Ok, so un poco or un po' 

Does it sound formal to say un poco?


----------



## MünchnerFax

The two forms are not interchangeable.

You may say only the long form, _poco_, when you mean a small amount of something (English _little_ or _few_):

_C'è poca benzina nel serbatoio.
C'erano pochi spettatori al concerto.

_The short form _un po'_ is only to be used as to indicate an uncertain quantity (English _a bit of_):

_Metto un po' di sale nell'acqua per la pasta.
Ho avuto un po' da fare questa settimana._

Compare:_
Ho avuto poco da fare_ = I had little to do
_Ho avuto un po' da fare = _I had quite a lot to do

Hope it helps...
Ciao


----------



## claudine2006

duckie said:


> Ok, so un poco or un po'
> 
> Does it sound formal to say un poco?


No, it doesn't. But "un po'" is a little more informal.


----------



## duckie

MünchnerFax,

Why does ho avuto un po' da fare = I had quite a *lot* to do?

claudine, ok - I'll probably stick to poco for now then until I've figured out everything a little better


----------



## Alxmrphi

I think it's missing the English "quite"

I had a bit to do
I had quite a bit to do

They both mean, to an Italian "a bit" and "a lot" respectively, I think this is the case.


----------



## duckie

Ah.. that's very tricky.


----------



## Alxmrphi

Providing I am right, of course, please wait for a confirmation!


----------



## MünchnerFax

Maybe _a lot_ was too exaggerated and might have confused you; I'm sorry if it's so. _Un po'_ works like the English _a bit_, but actually indicates an uncertain amount of something. This uncertain amount is anyway more than the small amount indicated by _poco_ alone... I realise this is just a terrible explanation, I think you can get the meaning by having some examples and just practising.

From my example:
_
Ho avuto poco da fare_... so I had plenty of spare time to do something else.
_Ho avuto un po' da fare_... so I didn't have time to phone you.

Other examples:

_C'è poca benzina nel serbatoio..._ we'll have to refuel as soon as possible.
_C'è un po' di benzina nel serbatoio..._ we can reach Milan without stopping.

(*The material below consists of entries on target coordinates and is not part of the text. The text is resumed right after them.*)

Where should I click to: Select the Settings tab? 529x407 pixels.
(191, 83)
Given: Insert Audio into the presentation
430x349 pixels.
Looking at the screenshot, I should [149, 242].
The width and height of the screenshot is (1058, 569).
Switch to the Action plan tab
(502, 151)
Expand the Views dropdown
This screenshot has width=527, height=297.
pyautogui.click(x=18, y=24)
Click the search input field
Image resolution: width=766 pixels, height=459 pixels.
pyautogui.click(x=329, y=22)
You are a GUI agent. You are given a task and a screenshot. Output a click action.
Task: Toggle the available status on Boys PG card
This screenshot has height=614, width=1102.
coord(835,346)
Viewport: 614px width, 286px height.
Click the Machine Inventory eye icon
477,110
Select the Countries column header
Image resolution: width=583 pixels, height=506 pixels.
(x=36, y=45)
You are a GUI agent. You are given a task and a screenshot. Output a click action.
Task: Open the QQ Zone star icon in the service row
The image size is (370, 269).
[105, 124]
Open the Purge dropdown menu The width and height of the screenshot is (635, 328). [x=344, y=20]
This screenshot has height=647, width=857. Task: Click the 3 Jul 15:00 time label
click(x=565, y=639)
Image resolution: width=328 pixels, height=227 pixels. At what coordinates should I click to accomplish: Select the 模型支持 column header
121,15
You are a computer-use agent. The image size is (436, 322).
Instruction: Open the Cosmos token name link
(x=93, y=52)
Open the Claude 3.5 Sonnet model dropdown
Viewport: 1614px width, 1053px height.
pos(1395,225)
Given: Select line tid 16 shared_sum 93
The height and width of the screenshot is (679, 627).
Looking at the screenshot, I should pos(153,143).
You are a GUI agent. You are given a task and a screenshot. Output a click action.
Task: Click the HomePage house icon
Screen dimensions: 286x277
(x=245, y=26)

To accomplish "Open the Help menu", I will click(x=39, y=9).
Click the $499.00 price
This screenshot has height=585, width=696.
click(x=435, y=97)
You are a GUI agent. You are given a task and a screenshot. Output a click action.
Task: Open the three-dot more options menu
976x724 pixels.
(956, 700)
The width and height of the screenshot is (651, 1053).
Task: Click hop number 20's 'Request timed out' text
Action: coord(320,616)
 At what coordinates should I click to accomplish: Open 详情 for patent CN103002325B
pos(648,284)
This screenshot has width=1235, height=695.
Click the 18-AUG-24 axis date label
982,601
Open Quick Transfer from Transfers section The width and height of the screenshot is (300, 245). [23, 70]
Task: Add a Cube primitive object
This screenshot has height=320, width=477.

_Ti è piaciuta la festa? - Poco_... it was boring.
_Ti è piaciuta la festa? - Un po'_... there might be better parties, but we had some fun anyway.

Hope I've made it a bit clearer (..._un po' più chiaro!_) rather than confusing you more!
Ok, another go with this one:
_Ora è poco più chiaro_ - Very little has changed from before
_Ora è un po' più chiaro_ - I didn't get it completely, but I understood enough to use the two forms correctly.


----------



## duckie

That helps a lot, thanks!

I understood the sentences except maybe for the last two examples, is this right?

1) Now it's a little bit clearer
2) It's a bit clearer now (it's very subtle, but that does indicate that things are somewhat clearer and have therefore improved).


----------



## claudine2006

MünchnerFax said:


> _Ora è poco più chiaro_ - Very little has changed from before
> _Ora è un po' più chiaro_ - I didn't get it completely, but I understood enough to use the two forms correctly.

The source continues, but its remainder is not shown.